Brief: Set out word for word the line that contains "Task: Open the 請求 page" and each line after it, through the end of the data below, but exclude the pictures.

Collected data:

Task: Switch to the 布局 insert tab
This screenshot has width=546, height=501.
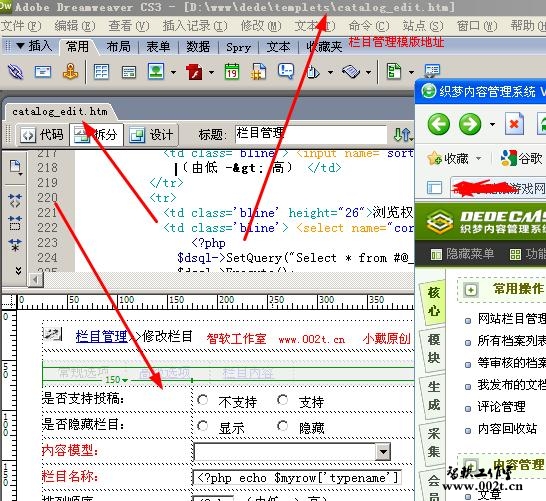Action: 118,46
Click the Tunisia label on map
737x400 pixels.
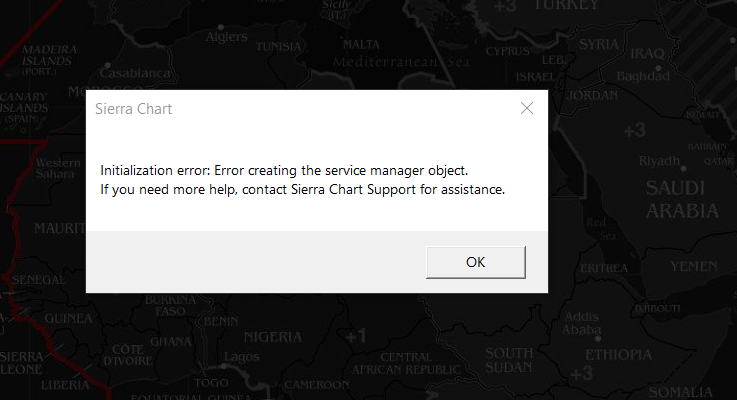pos(279,47)
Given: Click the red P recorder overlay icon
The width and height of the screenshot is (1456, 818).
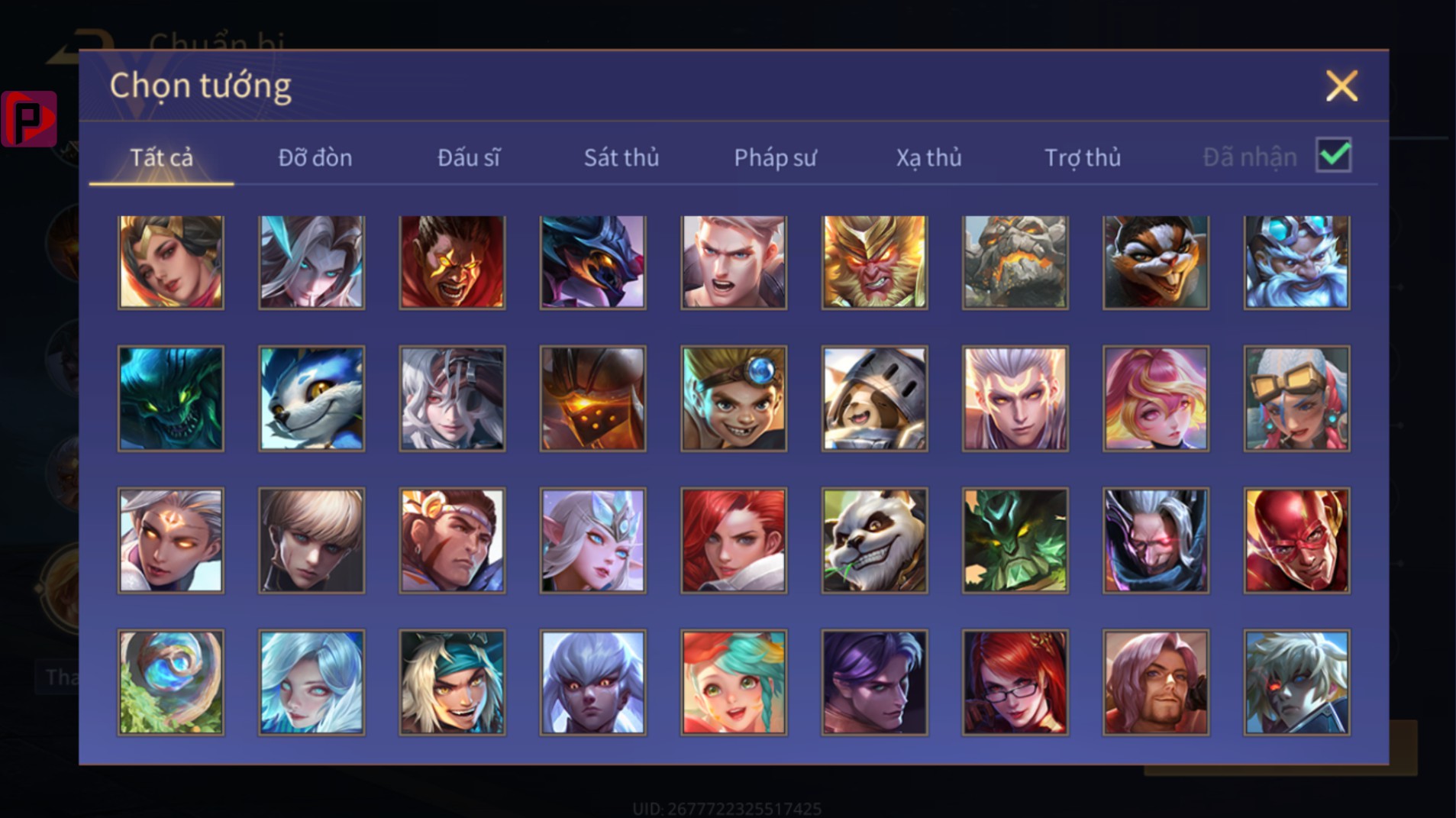Looking at the screenshot, I should pyautogui.click(x=29, y=118).
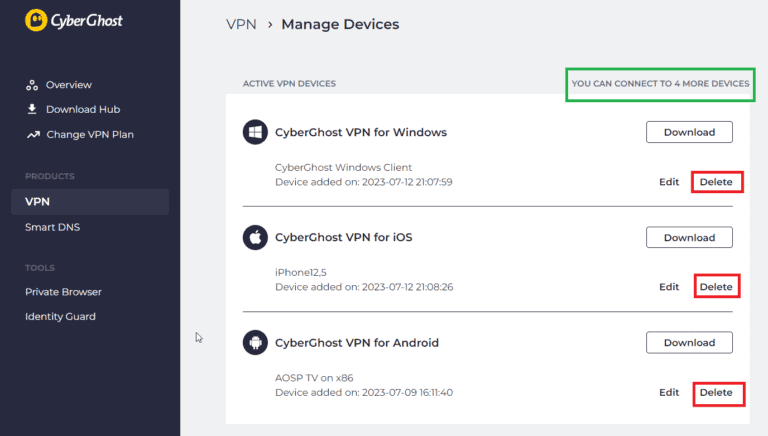Delete the CyberGhost Windows Client device
Viewport: 768px width, 436px height.
716,182
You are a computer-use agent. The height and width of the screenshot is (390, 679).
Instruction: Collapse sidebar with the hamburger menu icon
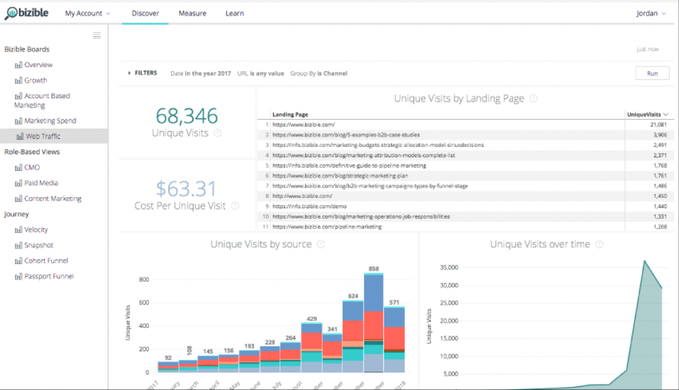[x=97, y=35]
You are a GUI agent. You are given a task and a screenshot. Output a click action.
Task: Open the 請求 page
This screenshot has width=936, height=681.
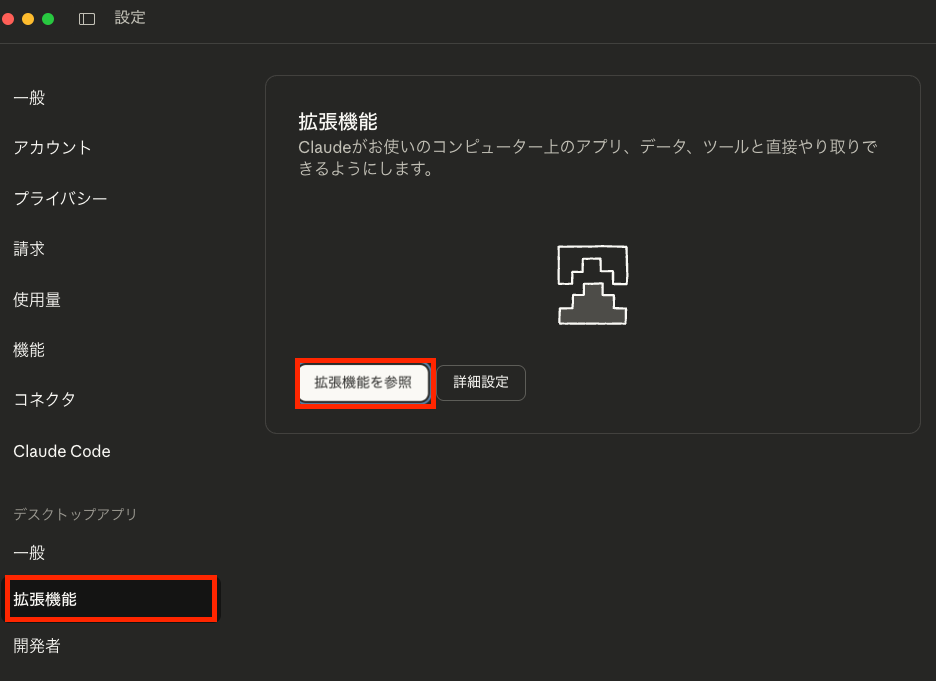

Completed exercise:
Task: Open the 請求 page
This screenshot has width=936, height=681.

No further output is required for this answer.